__How to complete this task__
Ignoring pictures, transcribe exactly the lines between the one containing "Task: Click the 3ds" and the end of the material, both included.

__Data listing__
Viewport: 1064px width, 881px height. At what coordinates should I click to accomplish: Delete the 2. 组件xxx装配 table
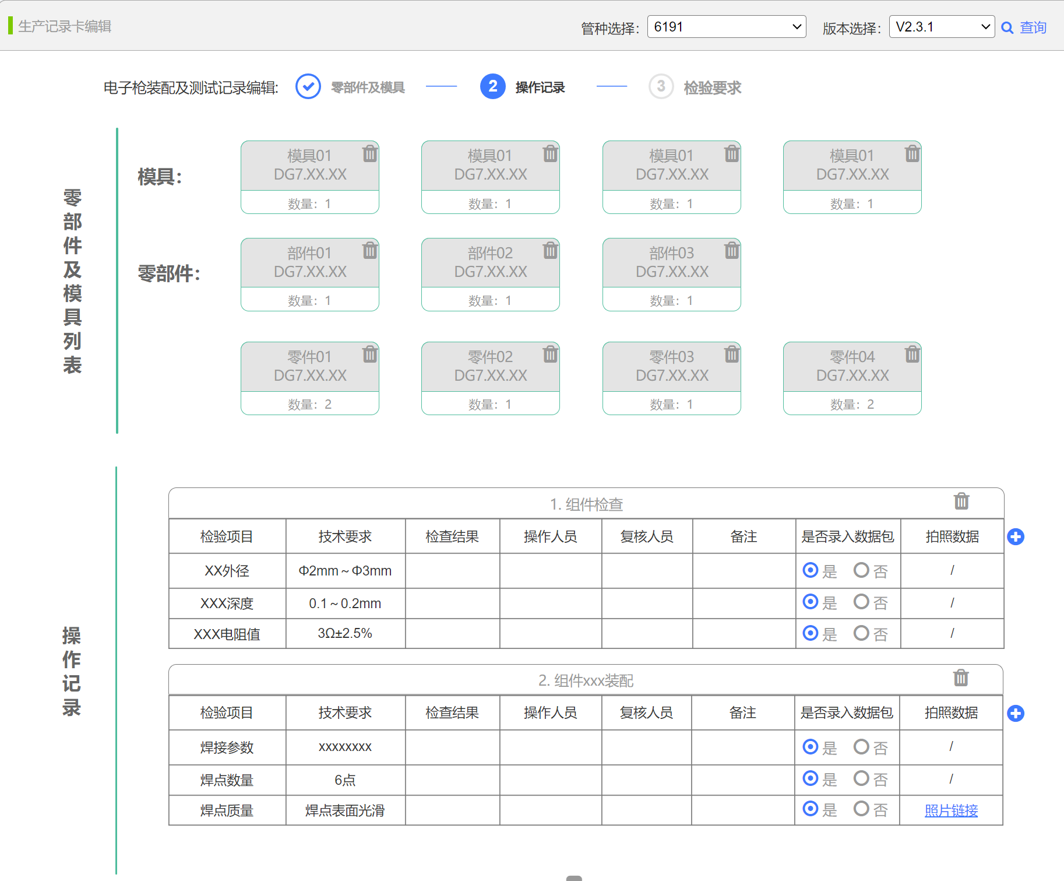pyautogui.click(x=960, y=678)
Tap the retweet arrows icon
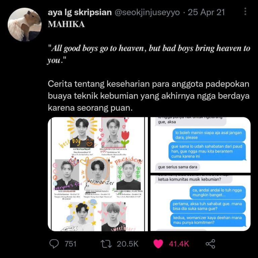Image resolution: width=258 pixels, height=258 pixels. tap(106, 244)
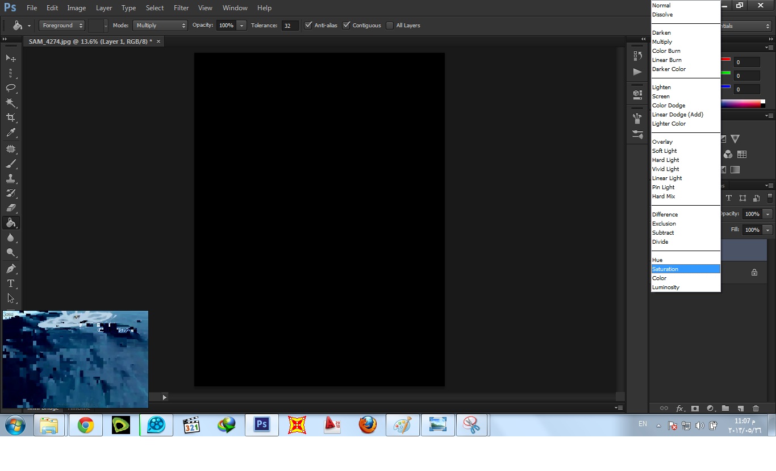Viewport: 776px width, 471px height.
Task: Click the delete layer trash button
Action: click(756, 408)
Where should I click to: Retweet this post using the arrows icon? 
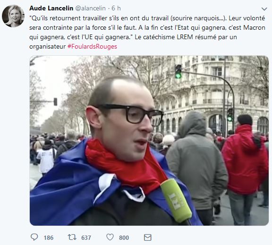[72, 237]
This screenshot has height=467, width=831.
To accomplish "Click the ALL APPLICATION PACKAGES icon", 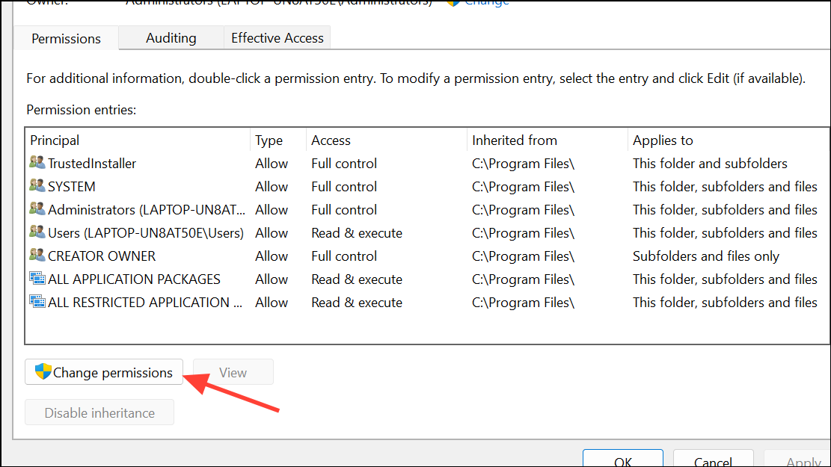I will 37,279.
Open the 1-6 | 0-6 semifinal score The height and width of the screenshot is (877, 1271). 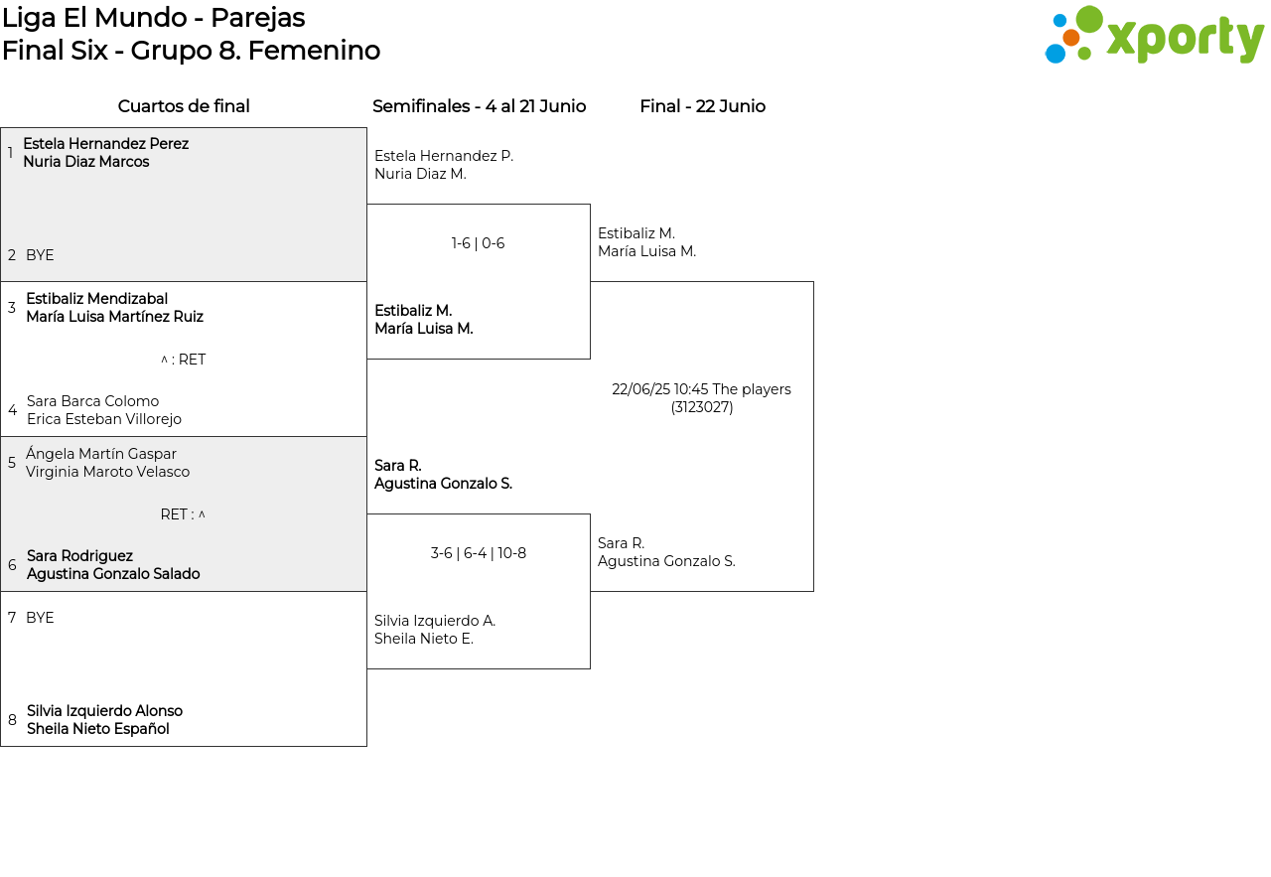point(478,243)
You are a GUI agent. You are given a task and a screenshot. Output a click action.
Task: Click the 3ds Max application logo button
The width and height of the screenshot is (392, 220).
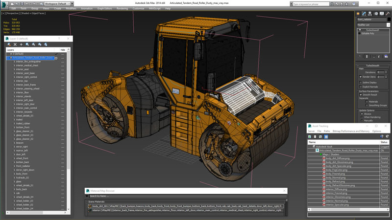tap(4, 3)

__Result of this exercise__
Task: Click the 3ds Max application logo button
The width and height of the screenshot is (392, 220).
tap(4, 3)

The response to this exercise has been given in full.